Stan: “That’s the first mistake we’ve made since that guy sold us the Brooklyn Bridge”.
Ollie: “Buying that bridge was no mistake. That’s going to be worth a lot of money to us someday.” - Way Out West (1937).
Laurel and Hardy, masters of the physical double-take, in this exchange deliver a verbal one. We laugh once at the hapless pair being duped into buying a national landmark; and again when we realise Ollie still thinks it was a timing error.
But don’t laugh too hard. Plenty of us might be in the same position: will the stuff we have bought eventually come good, or is the basis on which we bought it a mirage?
Investors who persisted in buying ‘value’ through 2010 and 2011 have been thoroughly trounced by those focused on ‘quality’ - effectively, cash on balance sheets today rather than cash from revenues tomorrow.

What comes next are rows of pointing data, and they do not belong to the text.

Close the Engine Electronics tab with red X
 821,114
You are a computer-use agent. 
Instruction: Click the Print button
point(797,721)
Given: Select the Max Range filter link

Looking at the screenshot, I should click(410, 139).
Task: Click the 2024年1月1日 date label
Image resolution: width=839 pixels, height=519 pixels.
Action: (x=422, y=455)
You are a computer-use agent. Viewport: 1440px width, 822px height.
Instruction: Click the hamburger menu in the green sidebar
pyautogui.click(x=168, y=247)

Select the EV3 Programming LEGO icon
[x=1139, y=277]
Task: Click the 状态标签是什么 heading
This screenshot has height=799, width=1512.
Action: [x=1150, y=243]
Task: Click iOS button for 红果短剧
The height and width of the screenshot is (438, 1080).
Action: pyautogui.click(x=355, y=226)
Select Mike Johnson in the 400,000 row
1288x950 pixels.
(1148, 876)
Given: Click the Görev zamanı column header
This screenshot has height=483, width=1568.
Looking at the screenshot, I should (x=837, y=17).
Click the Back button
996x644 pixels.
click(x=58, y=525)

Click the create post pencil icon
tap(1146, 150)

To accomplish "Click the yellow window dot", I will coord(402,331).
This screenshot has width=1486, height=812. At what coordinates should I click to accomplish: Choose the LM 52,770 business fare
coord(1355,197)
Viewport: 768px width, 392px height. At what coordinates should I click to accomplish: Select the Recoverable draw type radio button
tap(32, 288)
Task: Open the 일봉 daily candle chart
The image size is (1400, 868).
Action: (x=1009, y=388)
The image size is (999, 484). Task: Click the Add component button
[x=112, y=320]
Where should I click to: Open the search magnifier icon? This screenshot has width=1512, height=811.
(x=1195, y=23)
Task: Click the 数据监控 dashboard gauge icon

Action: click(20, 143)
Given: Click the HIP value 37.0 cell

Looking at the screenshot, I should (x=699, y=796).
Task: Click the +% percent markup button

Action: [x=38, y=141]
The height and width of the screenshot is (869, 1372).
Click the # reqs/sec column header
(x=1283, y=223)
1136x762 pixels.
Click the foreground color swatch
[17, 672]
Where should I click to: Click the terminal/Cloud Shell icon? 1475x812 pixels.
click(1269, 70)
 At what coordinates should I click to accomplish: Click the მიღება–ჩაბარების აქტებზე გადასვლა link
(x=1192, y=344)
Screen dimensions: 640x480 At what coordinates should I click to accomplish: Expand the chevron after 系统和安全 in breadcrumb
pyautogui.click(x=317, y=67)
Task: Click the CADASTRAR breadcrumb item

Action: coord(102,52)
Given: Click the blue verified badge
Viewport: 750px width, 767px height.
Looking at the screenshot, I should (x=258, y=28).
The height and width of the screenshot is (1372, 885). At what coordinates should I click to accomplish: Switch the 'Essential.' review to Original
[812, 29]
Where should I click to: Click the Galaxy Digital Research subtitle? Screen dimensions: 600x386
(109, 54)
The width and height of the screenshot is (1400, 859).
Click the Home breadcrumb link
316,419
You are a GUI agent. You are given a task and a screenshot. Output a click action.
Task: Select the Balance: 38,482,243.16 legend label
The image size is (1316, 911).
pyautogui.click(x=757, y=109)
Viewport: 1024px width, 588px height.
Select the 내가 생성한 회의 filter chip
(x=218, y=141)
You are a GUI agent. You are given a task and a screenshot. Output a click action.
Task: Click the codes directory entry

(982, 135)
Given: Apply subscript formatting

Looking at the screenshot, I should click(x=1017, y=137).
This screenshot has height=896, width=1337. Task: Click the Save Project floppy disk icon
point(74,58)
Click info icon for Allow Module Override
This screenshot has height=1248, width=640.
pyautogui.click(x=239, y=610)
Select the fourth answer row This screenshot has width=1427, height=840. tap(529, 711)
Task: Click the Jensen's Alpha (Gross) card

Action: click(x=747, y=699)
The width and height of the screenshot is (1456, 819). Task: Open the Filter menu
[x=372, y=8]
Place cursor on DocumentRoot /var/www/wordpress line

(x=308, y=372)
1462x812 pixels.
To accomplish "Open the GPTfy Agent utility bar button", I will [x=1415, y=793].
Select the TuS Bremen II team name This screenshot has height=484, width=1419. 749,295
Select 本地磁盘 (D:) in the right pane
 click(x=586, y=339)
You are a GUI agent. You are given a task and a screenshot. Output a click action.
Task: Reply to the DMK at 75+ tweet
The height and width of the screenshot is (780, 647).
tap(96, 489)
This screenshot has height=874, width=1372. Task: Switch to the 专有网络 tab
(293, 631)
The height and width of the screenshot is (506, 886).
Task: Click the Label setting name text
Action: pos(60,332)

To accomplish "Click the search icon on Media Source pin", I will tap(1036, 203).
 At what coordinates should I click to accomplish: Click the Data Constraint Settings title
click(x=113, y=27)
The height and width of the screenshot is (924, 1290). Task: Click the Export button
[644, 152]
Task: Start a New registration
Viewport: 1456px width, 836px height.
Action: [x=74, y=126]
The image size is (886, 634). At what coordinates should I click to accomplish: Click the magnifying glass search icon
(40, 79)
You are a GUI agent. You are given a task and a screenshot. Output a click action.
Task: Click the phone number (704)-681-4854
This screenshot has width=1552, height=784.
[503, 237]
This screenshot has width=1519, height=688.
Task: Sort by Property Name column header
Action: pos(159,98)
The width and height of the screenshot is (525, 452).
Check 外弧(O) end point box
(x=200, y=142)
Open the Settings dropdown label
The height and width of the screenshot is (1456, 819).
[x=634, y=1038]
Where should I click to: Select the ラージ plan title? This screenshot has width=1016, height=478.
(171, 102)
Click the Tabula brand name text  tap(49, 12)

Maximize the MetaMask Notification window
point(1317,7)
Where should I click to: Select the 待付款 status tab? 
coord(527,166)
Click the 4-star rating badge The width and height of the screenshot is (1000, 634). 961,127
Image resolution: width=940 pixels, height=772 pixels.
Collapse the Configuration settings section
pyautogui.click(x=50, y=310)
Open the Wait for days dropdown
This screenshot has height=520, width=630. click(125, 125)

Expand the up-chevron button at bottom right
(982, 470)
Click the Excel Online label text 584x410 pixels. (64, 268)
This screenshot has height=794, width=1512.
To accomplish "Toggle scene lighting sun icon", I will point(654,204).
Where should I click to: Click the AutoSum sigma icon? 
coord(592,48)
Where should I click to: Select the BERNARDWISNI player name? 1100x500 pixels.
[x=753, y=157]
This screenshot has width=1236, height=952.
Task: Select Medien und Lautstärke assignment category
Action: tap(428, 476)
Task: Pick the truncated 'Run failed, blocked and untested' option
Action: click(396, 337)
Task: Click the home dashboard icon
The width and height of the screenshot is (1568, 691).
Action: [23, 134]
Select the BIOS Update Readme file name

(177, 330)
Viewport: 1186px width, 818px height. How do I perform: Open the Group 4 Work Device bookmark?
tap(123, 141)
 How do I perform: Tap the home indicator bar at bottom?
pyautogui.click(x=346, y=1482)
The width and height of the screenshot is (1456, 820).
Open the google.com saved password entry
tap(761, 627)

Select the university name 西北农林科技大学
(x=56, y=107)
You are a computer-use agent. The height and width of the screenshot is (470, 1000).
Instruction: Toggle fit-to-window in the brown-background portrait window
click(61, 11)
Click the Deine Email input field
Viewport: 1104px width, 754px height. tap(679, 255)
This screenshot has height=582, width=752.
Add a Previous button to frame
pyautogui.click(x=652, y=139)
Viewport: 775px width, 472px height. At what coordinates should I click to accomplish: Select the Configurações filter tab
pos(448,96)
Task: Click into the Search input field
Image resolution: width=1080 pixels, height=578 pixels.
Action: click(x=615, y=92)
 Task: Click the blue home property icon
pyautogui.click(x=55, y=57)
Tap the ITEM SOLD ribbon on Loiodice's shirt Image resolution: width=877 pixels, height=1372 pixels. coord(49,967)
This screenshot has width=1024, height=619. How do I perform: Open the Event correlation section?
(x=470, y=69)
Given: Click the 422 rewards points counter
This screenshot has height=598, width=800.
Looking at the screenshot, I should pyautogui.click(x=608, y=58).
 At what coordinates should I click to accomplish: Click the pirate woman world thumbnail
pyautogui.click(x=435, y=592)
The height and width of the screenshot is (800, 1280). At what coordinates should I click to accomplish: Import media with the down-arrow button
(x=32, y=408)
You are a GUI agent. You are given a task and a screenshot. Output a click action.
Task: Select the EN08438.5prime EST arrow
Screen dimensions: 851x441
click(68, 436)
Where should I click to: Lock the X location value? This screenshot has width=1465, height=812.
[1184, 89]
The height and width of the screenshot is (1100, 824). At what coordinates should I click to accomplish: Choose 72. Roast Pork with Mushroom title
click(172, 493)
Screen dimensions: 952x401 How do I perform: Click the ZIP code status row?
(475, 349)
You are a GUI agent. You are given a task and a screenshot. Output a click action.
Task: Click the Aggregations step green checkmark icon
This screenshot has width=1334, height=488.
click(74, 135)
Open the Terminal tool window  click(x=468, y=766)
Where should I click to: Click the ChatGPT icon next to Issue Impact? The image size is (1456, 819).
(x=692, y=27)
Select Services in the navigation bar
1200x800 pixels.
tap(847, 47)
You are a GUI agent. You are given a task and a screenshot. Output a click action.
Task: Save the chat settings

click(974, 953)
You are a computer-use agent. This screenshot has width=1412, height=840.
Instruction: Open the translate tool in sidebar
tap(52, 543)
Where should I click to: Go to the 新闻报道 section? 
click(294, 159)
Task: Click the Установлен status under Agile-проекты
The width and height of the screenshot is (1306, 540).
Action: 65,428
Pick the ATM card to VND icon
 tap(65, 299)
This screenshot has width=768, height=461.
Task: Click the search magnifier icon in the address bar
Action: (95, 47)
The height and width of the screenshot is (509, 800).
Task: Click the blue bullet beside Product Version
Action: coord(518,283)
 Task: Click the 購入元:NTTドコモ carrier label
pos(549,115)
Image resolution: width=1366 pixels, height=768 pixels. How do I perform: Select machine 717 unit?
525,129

The value investors point to corporate profits. After the shock of 2007-08, the last three years have seen a rapid ascent back to the trendline established through the IT and emerging market revolutions of the 1990s and early 2000s. Stock prices look as through they are still playing catch-up and the recent sell-off seems to have more to do with the euro-zone crisis than anything fundamental. Staunch that wound - by persuading the ECB to pursue QE - and we’d be back on track.
Sarasin CIO Burkhard Varnholt put the case to me clearly on 29 November: “Investors will shift their attention away from the euro-zone and onto the realisation that the valuation gap between government bond yields and equities is wider than it’s ever been in post-war history, and we will get a very, very strong relief rally.”
But even if we do scrape through with the euro intact, history assures us that corporate profits revert to the mean. Taking our data for US corporate profits back only as far as 1998 would still suggest a number closer to $1.2trn rather than the current $2trn - and perhaps another 20% off equity markets.
There are good arguments against this. GaveKal research points to the growing share of profits that accrue to intangible capital at the expense of labour: if Western economies trade in highly-scalable things (like the intellectual property of microchip design) and export the assembly work, labour prices remain subdued and profits can continue to grow.
But growing the share of intangible capital in the economy requires investment - which brings us back to Stan and Ollie.
Fans will recall that Way Out West revolves around the delivery of deeds to a gold mine to their rightful owner. In the midst of all this corporate profitability, gold mines have been a big disappointment.
It’s not as if people haven’t wanted gold. But convinced as much by the bear market of the 1980s and 1990s, miners failed to invest and kept on hedging, missing out on profits from one of the biggest bull markets in history. Since 2000 gold is up 500% but gold mining shares managed only half as much.
Similarly, when ‘quality’ investors make their choice for ‘cash today’, many do so precisely because they see so many corporates hoarding it: that kind of corporate sentiment could curtail rising profits, the last support underneath equities.